To play in the US leveraged corporate market, Barclays had to deploy capital to rebuild lending relationships because it was unable to pick-up Lehman’s lending positions as most of those holdings were transferred post-bankruptcy to the Lehman estate. However, the bank still managed to land lead left roles in corporate acquisitions such as Fairmount Minerals, MedAssets, Ocwen Financial and Phillips-Van Heusen.
Barclays also pushed for a left lead on refinancings such as Brickman Group, DineEquity, Wyle Services, Pinnacle Foods, CHG Healthcare Services, GGP, Aurora Diagnostics, Radnet, Great Point Power and Spansion.
In Europe, Barclays led a large and logistically challenging US$6.75bn leveraged refinancings for chemicals firm Ineos Group and Kerling Group in May 2010. But pushing into the top five in the US wasn’t easy, especially given the well-established market breadth of its rivals.
“It’s been a huge rebuilding effort that is only just now starting to pay dividends. When you look at us versus JP Morgan or Merrill we have been fighting with one hand behind our back,” said Tim Broadbent, head of the US leveraged loan syndicate.
The bank’s strength with private equity sponsors was particularly notable in a year when the LBO market was finally rekindled. The bank combined balance sheet with market advisory roles in an aggressive push that pleased sponsors.
“After the integration we kept most of our senior sponsor coverage. Most other firms cut back. So, when the market reopened we were very good on the sponsor side. We were then selected to drive transactions and invited to take advisory roles,” said McGrath.
Offering aggressive pricing and/or structures that put clients first in order to cement relationships wasn’t always a popular choice among peers, but it did endear the bank to the private equity community and also showed conviction and a knack for calling the market correctly, as the high-yield markets moved in favour of the bold in the second half of the year as liquidity deepened.
“Barclays were never irrational – they were aggressive, and that’s not a bad thing,” a private equity sponsor said.
Barclays’ strategic decision to make calculated risks to get access to the private equity firms caused some pushback on aggressive deals, including a dividend deal for mobile phone customer support services company Asurion that widened its OID and flexed pricing to get investors over a reluctance to backstop at aggressive levels with no covenant or economic flex.
“Barclays was either lucky or right that the market stayed strong. Had they been that aggressive and the market had weakened, they would have taken a lot of pain,” a US investor said.
When it comes to the secondary market, Barclays is a force to be reckoned with across the world. It is putting resources behind its secondary trading desk in Europe, for example, in order to foster liquidity for the asset class.

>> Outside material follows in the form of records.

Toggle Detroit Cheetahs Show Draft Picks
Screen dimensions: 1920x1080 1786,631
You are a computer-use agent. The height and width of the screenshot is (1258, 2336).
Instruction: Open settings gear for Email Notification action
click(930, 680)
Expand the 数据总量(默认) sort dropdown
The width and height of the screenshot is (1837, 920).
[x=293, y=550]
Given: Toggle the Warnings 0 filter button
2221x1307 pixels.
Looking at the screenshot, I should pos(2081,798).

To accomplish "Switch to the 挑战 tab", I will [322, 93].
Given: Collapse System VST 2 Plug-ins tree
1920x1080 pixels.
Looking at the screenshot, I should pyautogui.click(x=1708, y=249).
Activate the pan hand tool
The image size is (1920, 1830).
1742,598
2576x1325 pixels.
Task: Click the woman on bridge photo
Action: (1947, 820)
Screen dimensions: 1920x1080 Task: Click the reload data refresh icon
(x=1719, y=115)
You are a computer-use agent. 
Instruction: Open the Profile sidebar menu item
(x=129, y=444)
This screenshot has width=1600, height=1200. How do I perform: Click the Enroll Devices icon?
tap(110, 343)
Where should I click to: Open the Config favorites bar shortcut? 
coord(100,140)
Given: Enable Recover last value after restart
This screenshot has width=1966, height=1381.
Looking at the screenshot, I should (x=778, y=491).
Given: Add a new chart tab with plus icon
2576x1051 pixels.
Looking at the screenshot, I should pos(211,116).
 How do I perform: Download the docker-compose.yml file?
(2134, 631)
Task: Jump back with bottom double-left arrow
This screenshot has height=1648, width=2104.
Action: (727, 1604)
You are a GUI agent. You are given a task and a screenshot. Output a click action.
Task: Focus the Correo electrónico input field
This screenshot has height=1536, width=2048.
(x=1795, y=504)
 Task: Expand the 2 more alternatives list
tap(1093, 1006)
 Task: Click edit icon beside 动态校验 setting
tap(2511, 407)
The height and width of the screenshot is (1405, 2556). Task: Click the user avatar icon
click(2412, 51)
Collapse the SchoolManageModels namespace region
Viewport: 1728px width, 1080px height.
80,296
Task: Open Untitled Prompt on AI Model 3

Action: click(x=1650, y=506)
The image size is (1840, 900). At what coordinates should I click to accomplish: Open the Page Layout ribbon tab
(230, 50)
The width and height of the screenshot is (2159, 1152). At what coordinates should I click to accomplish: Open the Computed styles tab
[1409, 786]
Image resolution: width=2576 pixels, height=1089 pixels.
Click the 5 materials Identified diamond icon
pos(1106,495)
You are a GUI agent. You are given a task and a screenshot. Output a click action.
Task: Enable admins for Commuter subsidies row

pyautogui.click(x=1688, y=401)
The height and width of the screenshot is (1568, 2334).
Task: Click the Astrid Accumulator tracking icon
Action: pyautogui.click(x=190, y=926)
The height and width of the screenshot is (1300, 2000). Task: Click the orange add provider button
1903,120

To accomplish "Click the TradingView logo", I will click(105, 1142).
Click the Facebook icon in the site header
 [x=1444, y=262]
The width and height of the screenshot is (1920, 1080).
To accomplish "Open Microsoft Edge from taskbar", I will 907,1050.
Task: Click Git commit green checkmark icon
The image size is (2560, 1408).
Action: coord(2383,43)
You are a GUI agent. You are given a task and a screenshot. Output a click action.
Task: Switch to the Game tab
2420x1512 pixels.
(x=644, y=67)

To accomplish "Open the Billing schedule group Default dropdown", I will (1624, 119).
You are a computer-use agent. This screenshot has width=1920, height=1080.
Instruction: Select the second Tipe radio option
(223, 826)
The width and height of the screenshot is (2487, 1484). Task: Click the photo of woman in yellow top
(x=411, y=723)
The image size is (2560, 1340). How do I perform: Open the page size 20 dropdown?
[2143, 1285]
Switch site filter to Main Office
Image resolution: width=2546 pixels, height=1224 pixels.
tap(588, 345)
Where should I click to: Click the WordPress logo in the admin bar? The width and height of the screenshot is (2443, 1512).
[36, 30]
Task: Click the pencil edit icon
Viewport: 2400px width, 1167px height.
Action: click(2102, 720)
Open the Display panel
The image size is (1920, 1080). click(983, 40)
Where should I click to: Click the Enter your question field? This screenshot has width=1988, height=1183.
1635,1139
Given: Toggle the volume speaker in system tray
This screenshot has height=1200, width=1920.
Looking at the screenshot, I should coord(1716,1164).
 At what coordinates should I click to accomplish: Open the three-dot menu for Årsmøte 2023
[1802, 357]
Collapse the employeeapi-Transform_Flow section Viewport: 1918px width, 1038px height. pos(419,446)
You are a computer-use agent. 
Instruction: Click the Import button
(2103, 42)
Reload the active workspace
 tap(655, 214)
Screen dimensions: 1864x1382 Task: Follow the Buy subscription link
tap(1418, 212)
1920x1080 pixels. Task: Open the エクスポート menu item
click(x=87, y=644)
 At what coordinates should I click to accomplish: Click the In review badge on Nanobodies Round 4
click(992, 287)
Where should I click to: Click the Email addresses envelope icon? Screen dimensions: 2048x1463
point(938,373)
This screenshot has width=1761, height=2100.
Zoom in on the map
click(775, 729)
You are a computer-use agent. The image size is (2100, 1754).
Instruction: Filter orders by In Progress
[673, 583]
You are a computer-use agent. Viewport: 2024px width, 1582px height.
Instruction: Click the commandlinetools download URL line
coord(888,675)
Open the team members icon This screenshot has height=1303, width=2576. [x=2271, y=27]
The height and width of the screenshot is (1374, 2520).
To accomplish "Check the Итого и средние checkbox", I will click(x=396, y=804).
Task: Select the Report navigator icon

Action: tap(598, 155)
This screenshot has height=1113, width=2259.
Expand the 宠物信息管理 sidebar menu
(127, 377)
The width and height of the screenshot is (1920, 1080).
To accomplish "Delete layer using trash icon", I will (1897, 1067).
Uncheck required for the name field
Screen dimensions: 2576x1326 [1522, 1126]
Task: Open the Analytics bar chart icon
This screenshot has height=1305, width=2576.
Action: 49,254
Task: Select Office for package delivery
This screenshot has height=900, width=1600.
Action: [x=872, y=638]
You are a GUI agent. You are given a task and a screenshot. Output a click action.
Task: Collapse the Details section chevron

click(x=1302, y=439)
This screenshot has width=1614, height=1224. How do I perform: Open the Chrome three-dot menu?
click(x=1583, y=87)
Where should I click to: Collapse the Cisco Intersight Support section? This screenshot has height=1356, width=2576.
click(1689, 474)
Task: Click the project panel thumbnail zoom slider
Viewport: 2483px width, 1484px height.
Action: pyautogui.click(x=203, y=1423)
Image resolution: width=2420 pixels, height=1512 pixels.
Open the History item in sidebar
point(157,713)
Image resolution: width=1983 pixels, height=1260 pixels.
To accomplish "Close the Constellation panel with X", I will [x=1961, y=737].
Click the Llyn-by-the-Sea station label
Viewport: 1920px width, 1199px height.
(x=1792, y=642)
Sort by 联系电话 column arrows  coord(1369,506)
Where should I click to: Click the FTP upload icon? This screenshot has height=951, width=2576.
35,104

Barclays’ secondary desk in Europe boosted its market share to 20% in 2010 from less than 5% the year before, trading cash loans totalling €12.2bn in more than 3,000 trades on 150 loans with 200 counterparties as the credit trading operation moved from 10th place to third, according to an independent survey.
If nothing else, Barclays seems to be rising among its rivals as the perfect combination of creativity and size and is now capable of competing globally.
“JP Morgan and BofA do a great job of utilising their capital, and taking that and their distribution and being the monsters of the pack. Credit Suisse and Deutsche Bank do a better job in taking a smaller situation and trying to come up with a better solution or an interactive structure and really doing something a bit more creative. Barclays does a bit of both,” a US investor said.